## [Work request]
Search the data for the word "Enable" and copy out every line that has it.

* * * * *

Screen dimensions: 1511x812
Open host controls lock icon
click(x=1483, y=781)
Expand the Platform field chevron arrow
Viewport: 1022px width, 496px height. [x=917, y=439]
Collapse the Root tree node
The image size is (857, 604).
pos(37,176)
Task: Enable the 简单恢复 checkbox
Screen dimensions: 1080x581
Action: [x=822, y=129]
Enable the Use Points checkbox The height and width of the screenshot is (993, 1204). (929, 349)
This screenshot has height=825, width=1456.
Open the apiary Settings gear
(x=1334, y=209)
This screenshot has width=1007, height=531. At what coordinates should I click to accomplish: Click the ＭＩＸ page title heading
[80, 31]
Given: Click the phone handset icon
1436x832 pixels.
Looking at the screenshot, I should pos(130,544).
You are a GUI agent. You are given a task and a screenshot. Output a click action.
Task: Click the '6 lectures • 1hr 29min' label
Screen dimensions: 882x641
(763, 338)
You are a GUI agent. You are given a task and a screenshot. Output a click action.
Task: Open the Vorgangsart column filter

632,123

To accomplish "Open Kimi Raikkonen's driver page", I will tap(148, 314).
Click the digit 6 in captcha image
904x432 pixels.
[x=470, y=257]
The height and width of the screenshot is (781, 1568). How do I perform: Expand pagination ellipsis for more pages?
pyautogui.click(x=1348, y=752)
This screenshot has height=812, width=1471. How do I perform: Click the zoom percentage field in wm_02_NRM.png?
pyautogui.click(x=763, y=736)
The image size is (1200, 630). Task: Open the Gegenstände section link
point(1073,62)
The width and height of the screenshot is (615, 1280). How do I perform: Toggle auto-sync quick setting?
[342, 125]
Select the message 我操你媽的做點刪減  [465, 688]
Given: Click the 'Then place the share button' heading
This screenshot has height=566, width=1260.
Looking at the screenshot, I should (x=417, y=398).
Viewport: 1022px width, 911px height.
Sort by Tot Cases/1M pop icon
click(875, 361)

* * * * *

## [Answer section]
Task: Enable the 简单恢复 checkbox
Enable the Use Points checkbox The height and width of the screenshot is (993, 1204). (929, 349)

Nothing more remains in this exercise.